» Passage
━━━━━━━━━━
“Software engineering has this in common with having children: the labor before the birth is painful and difficult, but the labor after the birth is where you actually spend most of your effort. Yet software engineering as a discipline spends much more time talking about the first period as opposed to the second, despite estimates that 40–90% of the total costs of a system are incurred after birth.” - Site Reliability Engineering: How Google Runs Production Systems
- It is wrong to assume that code once deployed doesn’t need much attention from the software engineers. If the services break down in production, it can cause huge loss to the company.
- Software engineers focus on designing and building softwares.
- But who will focus on keeping the service up most of the time? What happens when the service breaks down in production due to some code changes? Software engineers?
- The knowledge required for building softwares and operating it are different. Even if software engineers have the knowledge, the burden on them will increase. Who then should be responsible for keeping the service up most of the time? Let’s first look at the traditional approach of deploying services and operating them.
Sysadmin Approach to Service management
Historically, companies have employed system administrators or sysadmin to run their systems and some companies do follow this practice even today. Let’s now look at the advantages and disadvantages of the approach shown in the above diagram.
- Easy to implement
- Talent pool of sysadmins widely available
- Tools to integrate are also easily available
- A manual intervention is required for change management or deploying code and also handling the events that happen after deployment.
- This manual process becomes expensive as the traffic to the service increases. More traffic leads to more features being pushed out by developers regularly and additional load on the system which can lead to poor performance of the service.
- The size of the operation teams need to be scaled with the additional load and increase in change management velocity.
- The two teams, development and operation team are quite different in background, skill set and incentives.
- Developers are from computer science background vs operators from networking background
- The development teams want to launch new features regularly and push it to the customers. If developers don’t complete the jira tickets assigned to them, they may get fired.
- The operations team wants to make sure that the service doesn’t break. If the operations team fails to keep the site up regularly, they may get fired.
- Since most outages are caused by some kind of change, the operations team resists making new changes to the stable system. Thus, both the teams end up in conflict.
What if we can follow a different approach to run the systems? What if we can come up with software solutions to the above problem?
What is a Site Reliability Engineer or a SRE
SRE is what happens when you ask a software engineer to design an operations team - Ben Treynor, founder of Google’s Site Reliability Team
- SREs are engineers who have sound knowledge of the principles of computer science.
- Write code along with our development counterparts
- Write code for automating certain manual stuff - monitoring, deploying, failout etc.
- Figuring out how to apply existing solutions to new problems - caching
- Review the design of new products and features along with the development team - is the product resilient to failures?
- SREs focus on system reliability
- When services like facebook, google or linkedin goes down, who gets pinged first? The SRE oncall of the team that handles it.
━━━━━━━━━━
» Data excerpts

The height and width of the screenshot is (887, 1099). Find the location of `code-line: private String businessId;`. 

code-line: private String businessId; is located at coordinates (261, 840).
━━━━━━━━━━
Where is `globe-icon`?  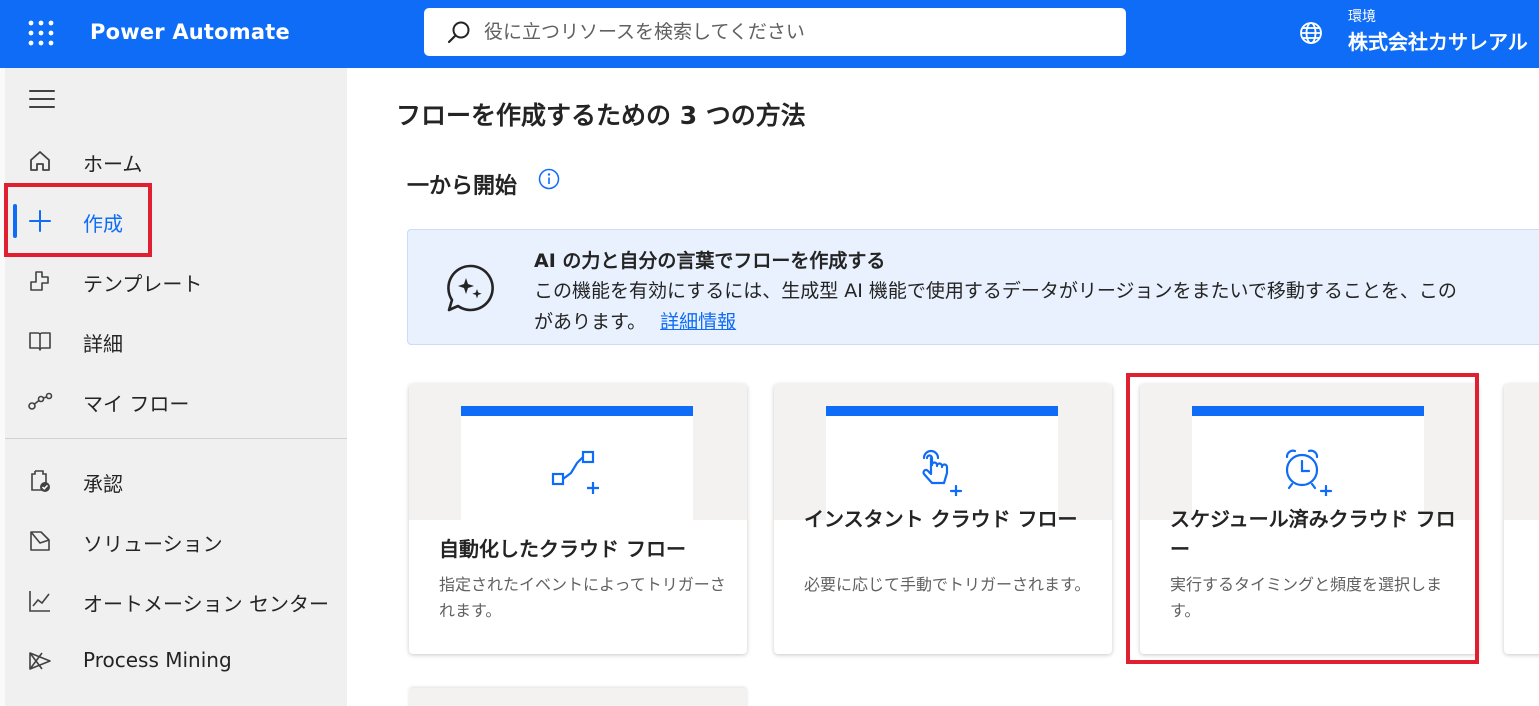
━━━━━━━━━━
» Task instructions
• 1. Decide whether each statement agrees with the site reliability engineering passage: (a) it cites estimates that 40–90% of a system's total costs are incurred after birth; (b) it says operators come from a computer science background; (c) it calls the sysadmin approach hard to implement. For each, answer yes or no and quote the deciding words.
• 2. Carry on the site reliability engineering passage, starting after its last sentence.
The rows have no connection to the site reliability engineering passage.

» Results in order
• 1.
(a) Yes: "despite estimates that 40–90% of the total costs of a system are incurred after birth"
(b) No: "Developers are from computer science background vs operators from networking background"
(c) No: "Easy to implement"

• 2.
- If a service is not reliable, nobody is going to use the service.
- A service that consistently performs as it is expected to do is considered a reliable service.
- If some service is not reliable, it may lead to users moving to similar services provided by the competitors.
- SREs operate services built on top of distributed systems like storage, tools, networks etc.
Responsibilities of a Site Reliability Engineer
In general, an SRE team is responsible for the availability, latency, performance, efficiency, change management, monitoring, emergency response, and capacity planning of their service(s).
A SRE should spend at least 50% of their time in engineering work.
- Writing code for the services they own along with the developers
- Writing tools to automate manual work
- Writing documentation for the work they have done
- Working along with the development team to discuss ongoing issues and how the issues can be tackled
Helping developers push changes frequently without voilating a service’s SLO
- Developers main goal is to push their code changes as quickly as they can to customers.
- SREs main goal is to keep the service stable in production.
- As 70% of the outrages are caused by a change in code or configuration, goals of the developers and SREs conflict.
- This conflict can be resolved with the help of error budgets.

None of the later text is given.